Wallyn vertelde me ooit dat hij ten tijde van de problemen met De Morgen bijgestaan werd door een gereputeerde Brusselse advocaat. Dat bleek dan Puelinckx te zijn. In Oostende besefte ik wel dat, als de Agusta-betaling en zeker de Zwitserse rekeningen ooit bekend werden, de partij met een schandaal van formaat opgescheept zat. Dat was de grote angst van vooral Wallyn en van Puelinckx.

Maar u was toch voordien al op de hoogte dat Agusta een commissie had betaald?

Delanghe: Wallyn had me van het aanbod verteld. Niet om mijn akkoord te vragen. Het was gewoon een mededeling waarmee ik nogal verveeld zat omdat ik het Agusta-dossier had behandeld. Mangé had er mij ook over gepraat. Maar dat deed hij wel vaker, telkens als hij een zware bijdrage voor de partij binnenhaalde. Waarmee hij wilde aantonen dat hij zijn opdracht als fundraiser van de partij ter harte nam. Trouwens, Mangé zelf vertelde tijdens ondervragingen over de achthonderd tot negenhonderd miljoen die tijdens zijn penningmeesterschap door zijn handen ging. Mangé heeft voor het aanvaarden van het Agusta-geld nooit mijn fiat gevraagd. Hij heeft me ook nooit gevraagd om de toelating van Claes te krijgen.

Werd in Oostende over de zestig miljoen van Dassault gepraat?

Delanghe: Wallyn beweert dat hij in Oostende de gift van Dassault vermeldde. Ik kan het mij niet herinneren; Mangé evenmin.

Mangé vroeg u destijds om raad in verband met het ondertekenen van de documenten ten behoeve van Zwitserse advocaten die moesten aantonen dat het Agusta-geld en de fondsen van Dassault naar de SP waren gegaan. Heeft Mangé naderhand gezegd dat hij het geld van de Fransen nooit had gekregen?

Delanghe: Neen. Daarom blijf ik met de indruk dat ik er door Mangé ben ingeluisd. Toen hij me daarover belde, zat ik in vergadering met ambtenaren. Hij belde vanuit zijn BATC-kantoor met de vraag wat hem te doen stond: de documenten tekenen of niet.
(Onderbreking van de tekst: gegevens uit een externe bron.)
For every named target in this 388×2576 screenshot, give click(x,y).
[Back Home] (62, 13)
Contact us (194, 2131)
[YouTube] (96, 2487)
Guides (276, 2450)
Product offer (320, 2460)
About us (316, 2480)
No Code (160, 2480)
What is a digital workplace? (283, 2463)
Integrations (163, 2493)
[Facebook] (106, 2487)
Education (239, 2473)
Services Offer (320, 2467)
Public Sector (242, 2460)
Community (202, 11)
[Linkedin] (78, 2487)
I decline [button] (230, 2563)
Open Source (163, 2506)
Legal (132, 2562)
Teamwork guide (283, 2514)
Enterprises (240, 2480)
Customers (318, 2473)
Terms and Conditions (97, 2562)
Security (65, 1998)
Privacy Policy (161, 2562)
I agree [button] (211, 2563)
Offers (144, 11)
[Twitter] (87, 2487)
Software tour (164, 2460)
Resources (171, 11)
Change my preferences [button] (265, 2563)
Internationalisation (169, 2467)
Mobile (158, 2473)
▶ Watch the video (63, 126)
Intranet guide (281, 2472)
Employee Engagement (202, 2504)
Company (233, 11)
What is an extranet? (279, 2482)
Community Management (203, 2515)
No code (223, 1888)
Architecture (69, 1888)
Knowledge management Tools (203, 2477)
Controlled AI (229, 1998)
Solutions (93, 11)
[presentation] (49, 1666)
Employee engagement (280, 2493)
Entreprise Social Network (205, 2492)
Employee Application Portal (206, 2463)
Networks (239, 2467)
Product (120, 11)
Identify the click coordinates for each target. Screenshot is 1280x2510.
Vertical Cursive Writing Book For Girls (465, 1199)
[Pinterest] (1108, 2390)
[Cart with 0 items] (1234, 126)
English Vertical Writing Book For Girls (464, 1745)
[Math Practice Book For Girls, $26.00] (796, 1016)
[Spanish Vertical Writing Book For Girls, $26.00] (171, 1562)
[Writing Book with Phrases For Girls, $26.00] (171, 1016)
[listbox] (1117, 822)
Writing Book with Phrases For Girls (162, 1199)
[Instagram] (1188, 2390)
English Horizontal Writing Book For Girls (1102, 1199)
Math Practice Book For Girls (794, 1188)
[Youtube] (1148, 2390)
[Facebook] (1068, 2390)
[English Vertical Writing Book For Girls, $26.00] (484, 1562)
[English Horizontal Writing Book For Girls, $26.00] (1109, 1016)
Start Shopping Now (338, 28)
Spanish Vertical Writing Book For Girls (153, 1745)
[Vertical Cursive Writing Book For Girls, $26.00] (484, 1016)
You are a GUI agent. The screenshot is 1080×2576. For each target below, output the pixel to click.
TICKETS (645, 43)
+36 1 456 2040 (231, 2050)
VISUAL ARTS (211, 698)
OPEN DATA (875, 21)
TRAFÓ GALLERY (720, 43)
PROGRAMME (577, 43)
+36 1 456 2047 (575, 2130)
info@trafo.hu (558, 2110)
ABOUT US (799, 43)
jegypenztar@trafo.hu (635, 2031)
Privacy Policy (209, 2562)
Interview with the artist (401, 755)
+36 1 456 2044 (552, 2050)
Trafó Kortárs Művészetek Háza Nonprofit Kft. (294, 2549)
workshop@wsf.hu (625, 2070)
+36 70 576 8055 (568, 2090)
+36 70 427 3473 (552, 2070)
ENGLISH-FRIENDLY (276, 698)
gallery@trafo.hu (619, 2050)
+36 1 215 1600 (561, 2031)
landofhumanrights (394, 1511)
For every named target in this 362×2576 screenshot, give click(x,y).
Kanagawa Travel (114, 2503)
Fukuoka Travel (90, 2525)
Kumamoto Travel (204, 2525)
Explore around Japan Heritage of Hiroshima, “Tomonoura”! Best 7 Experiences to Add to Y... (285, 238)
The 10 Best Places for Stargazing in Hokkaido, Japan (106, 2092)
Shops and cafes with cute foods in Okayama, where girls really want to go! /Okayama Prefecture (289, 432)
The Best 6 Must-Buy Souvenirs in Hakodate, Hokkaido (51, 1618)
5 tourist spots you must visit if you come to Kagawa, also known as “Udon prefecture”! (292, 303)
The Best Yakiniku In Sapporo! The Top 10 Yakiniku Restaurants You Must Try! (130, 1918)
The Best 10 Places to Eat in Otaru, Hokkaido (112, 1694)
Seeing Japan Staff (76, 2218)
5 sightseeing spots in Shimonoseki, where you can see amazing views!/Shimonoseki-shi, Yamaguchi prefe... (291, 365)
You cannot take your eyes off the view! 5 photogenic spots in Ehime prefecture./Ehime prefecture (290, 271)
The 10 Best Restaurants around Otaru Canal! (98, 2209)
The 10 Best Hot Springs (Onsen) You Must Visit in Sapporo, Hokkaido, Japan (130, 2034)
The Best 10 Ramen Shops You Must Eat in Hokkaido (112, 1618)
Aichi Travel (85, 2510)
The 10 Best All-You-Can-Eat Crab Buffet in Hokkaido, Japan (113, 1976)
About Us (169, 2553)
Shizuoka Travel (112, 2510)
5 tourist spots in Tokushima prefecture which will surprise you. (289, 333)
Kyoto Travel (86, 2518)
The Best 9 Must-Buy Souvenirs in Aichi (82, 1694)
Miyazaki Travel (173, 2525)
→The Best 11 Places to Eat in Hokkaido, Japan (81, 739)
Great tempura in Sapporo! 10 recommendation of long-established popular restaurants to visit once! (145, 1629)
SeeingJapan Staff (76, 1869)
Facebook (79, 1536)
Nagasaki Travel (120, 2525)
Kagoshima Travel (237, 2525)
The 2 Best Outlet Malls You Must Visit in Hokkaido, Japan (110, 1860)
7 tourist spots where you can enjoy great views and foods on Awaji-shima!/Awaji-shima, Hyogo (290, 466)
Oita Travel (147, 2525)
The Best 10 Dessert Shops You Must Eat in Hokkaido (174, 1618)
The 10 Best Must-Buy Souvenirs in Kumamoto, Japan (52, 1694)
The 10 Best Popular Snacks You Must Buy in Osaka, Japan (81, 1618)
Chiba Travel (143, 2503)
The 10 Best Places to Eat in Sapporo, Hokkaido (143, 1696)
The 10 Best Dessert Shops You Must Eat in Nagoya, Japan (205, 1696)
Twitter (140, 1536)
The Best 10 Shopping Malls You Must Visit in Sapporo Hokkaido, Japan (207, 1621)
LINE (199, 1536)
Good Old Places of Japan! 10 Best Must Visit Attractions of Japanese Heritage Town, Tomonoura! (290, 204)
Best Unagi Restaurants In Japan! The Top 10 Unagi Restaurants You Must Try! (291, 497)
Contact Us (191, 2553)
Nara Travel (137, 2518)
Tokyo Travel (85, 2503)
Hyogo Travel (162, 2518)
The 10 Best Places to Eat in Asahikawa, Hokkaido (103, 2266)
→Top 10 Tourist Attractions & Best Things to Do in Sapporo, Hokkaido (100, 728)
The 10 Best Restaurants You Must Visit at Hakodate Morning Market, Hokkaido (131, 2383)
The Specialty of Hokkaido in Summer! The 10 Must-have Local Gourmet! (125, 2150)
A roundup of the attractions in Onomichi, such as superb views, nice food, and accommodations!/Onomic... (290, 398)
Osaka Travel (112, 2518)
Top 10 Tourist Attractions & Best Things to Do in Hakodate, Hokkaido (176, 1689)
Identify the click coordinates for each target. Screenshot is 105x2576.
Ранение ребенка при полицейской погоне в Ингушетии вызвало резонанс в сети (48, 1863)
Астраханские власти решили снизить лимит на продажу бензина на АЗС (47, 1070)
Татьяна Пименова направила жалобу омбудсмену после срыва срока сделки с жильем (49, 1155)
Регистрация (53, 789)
Die documenten moesten de procedure belemmeren van het Belgische gerecht om de Zwitserse rekeningen op te breken. Ik zat daar omringd door Vlaamse ambtenaren en kon dus bezwaarlijk om meer uitleg en details vragen. Ik heb dan maar geantwoord: “Als het om de procedure gaat, teken dan.” Naderhand verklaarde hij dat ik hem de raad gaf de documenten te signeren. Dat gaat me wat te ver. Mangé is daarna nog gaan onderhandelen met de Zwitserse advocaten. Toen heeft hij mijn raad niet gevraagd.

Niemand gelooft dat u na de bijeenkomst in Oostende noch de partijtop noch Willy Claes inlichtte over wat er te gebeuren stond?

Delanghe: Mangé had me destijds zelf verteld dat de partijtop het Agusta-aanbod had geweigerd. Het was dus niet aan mij om aan de partijleiding te gaan uitleggen dat de penningmeester het geld toch had aanvaard en dat we nu met problemen zaten in Zwitserland. Dat was de taak van Mangé.

U tekent nu beroep aan bij Cassatie. Een hopeloze zaak, wordt gezegd.

Delanghe: Mogelijk. Maar ik moet eerst beroep aantekenen bij Cassatie om in Straatsburg voor het Hof van de Rechten van de Mens te kunnen aantonen dat ik alle Belgische rechtsmiddelen heb uitgeput.

Mijn cassatieberoep komt voor een kamer van vijf raadsheren. Ik zie het nog niet gebeuren dat die vijf tegen hun vijftien collega’s zeggen: “Hoor es, jullie hebben zich vergist, we gaan dat arrest verbreken.” Als ze dat wel doen, begint een nieuw probleem. Dan moeten we terug naar de verenigde kamers, maar dan zijn er geen vijftien raadsheren meer om te zetelen. Want de vijftien van het eerste proces, de vijf die het beroep behandelen en raadsheer Fischer mogen niet aantreden bij de heropening van de zaak. En er zijn maar dertig raadsheren bij Cassatie. Om die technische reden alleen al zit er voor het Hof niets anders op dan mijn beroep en dat van de andere beklaagden te verwerpen.

De PS’ers zijn veroordeeld wegens corruptie omwille van een bedrag van 500.000 Zwitserse frank door Dassault betaald, nog voor het afsluiten van het contract. Nu zou blijken dat het geld niet eens afkomstig was van Dassault, maar van een ander bedrijf. Is dat niet van belang voor de beschuldiging van valsheid in geschrifte, die u uw burgerrechten kostte?

Delanghe: Zeer zeker. Als dat klopt, vraag ik meteen de heropening van het proces. En ik zal zeker niet de enige zijn.